- Venue: Fangshan Sports Training Base
- Dates: 17–22 August

= Shooting at the 2014 Summer Youth Olympics =

Shooting at the 2014 Summer Youth Olympics was held from 17 to 22 August at the Fangshan Sports Training Base in Nanjing, China.

== Qualification ==

Each National Olympic Committee (NOC) can enter a maximum of 4 athletes, 1 per each event. As hosts, China is given a spot to compete in boys’ 10 m air pistol and girls’ 10 m air rifle events and a further 24, 6 in each event will be decided by the Tripartite Commission. The remaining 54 places shall be decided by qualification events, namely five continental qualification tournaments.

To be eligible to participate at the Youth Olympics athletes must have been born between 1 January 1996 and 31 December 1999. Furthermore, all shooters must have achieved the following Minimum Qualification Score (MQS).

- Boys 10 m Air Rifle: 60 Shots, Score of 552
- Boys 10 m Air Pistol: 60 Shots, Score of 540
- Girls 10 m Air Rifle: 40 Shots, Score of 368
- Girls 10 m Air Pistol: 40 Shots, Score of 355

The MQS must be achieved between 1 April 2013 and 8 June 2014 at an ISSF registered event.

----------------------------------------

## Request 1
Return each line of the records that contains the word "last".
The shooting article and the records that follow it are unrelated and should be treated as separate material.

----------------------------------------

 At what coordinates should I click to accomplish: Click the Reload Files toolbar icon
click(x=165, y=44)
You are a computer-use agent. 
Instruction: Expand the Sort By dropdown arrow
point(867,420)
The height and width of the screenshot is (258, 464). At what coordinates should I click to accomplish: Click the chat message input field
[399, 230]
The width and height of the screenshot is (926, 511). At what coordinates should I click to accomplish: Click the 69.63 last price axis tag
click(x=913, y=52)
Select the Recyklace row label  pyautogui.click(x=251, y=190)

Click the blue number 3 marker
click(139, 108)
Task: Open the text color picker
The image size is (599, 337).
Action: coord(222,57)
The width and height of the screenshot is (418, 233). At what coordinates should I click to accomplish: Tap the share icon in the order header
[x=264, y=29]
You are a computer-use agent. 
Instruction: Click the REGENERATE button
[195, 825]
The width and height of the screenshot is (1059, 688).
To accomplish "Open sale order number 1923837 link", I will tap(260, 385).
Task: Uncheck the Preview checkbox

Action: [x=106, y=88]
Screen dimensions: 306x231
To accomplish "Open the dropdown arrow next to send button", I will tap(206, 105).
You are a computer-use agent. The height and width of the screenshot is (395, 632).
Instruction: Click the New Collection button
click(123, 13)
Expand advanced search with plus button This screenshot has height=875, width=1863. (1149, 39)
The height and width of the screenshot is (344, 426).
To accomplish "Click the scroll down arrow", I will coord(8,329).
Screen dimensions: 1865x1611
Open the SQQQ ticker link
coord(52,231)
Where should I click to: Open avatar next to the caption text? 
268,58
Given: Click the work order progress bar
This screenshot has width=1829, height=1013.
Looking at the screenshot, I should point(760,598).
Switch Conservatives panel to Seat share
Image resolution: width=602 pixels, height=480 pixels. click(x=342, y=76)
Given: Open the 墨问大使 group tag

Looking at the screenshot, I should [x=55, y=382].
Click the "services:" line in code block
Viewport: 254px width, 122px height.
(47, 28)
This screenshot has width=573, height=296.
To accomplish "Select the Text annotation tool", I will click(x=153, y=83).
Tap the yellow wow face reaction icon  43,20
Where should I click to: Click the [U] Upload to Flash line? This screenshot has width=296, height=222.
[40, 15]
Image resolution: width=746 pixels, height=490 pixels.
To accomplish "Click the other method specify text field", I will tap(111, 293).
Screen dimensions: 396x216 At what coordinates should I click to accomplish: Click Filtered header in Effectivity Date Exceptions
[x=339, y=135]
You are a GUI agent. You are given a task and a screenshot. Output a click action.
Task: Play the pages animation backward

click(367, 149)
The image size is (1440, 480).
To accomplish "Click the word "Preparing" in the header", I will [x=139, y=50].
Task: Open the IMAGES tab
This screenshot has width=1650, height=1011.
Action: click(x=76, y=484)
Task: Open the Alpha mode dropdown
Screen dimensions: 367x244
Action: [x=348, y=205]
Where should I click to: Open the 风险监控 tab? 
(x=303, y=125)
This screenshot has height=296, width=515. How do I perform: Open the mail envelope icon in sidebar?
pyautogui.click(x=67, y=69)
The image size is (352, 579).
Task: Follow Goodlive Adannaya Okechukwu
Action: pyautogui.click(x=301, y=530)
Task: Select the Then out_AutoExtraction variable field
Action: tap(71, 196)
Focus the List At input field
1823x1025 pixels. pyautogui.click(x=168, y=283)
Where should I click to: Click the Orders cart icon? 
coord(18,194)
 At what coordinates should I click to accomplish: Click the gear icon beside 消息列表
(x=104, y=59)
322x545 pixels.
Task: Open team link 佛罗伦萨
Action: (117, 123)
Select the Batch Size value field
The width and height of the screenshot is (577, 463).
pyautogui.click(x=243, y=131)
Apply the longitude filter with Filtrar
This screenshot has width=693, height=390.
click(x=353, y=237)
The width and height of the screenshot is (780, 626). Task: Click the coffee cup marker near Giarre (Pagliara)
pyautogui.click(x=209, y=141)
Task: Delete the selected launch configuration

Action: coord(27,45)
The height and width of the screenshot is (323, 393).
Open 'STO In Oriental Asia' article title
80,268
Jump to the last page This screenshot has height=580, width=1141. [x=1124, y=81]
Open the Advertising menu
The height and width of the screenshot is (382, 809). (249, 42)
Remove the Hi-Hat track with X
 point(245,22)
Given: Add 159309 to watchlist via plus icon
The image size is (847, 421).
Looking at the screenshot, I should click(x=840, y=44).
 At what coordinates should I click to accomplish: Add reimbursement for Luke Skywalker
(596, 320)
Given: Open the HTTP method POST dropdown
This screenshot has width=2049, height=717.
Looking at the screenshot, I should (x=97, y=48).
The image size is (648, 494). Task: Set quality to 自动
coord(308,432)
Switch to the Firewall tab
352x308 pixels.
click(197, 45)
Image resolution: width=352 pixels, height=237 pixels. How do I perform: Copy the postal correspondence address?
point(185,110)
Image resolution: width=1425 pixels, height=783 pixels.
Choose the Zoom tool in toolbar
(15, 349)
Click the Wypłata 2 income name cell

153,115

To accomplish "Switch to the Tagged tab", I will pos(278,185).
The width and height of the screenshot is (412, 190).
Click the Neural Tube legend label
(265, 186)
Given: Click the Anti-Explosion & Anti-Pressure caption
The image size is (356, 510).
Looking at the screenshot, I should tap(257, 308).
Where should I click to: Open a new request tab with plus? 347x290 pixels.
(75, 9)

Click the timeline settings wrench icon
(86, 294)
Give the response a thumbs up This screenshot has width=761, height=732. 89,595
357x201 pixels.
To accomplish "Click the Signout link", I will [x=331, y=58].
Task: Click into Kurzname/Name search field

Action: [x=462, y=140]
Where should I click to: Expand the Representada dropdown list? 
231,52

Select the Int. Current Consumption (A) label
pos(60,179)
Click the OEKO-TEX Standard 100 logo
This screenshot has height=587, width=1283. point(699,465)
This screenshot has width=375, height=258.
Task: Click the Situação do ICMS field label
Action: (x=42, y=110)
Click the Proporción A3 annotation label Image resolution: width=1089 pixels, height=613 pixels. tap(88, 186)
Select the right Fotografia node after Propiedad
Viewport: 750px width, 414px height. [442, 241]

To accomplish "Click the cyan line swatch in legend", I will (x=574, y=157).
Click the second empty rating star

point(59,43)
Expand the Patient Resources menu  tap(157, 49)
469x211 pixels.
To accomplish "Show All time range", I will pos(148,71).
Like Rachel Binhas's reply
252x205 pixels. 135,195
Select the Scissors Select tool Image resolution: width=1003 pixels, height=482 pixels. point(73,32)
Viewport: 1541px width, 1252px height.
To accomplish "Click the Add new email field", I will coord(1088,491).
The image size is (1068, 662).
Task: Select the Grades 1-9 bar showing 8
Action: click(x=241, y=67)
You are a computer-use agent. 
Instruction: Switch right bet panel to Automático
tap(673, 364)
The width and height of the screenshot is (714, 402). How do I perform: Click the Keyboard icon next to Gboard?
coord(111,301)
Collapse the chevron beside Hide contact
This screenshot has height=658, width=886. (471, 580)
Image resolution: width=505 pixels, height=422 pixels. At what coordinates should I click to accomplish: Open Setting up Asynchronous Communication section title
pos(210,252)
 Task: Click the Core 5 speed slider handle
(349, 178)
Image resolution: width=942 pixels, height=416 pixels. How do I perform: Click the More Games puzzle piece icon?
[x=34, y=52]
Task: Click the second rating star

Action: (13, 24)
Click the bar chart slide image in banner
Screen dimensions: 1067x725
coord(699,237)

----------------------------------------

## Request 2
Echo the portion of the shooting article that begins with the words "- Boys 10 m Air Rifle: 60" and ends with "ISSF registered event.".

## Full response 1
The width and height of the screenshot is (926, 511). At what coordinates should I click to accomplish: Click the 69.63 last price axis tag
Jump to the last page This screenshot has height=580, width=1141. [x=1124, y=81]

## Full response 2
- Boys 10 m Air Rifle: 60 Shots, Score of 552
- Boys 10 m Air Pistol: 60 Shots, Score of 540
- Girls 10 m Air Rifle: 40 Shots, Score of 368
- Girls 10 m Air Pistol: 40 Shots, Score of 355

The MQS must be achieved between 1 April 2013 and 8 June 2014 at an ISSF registered event.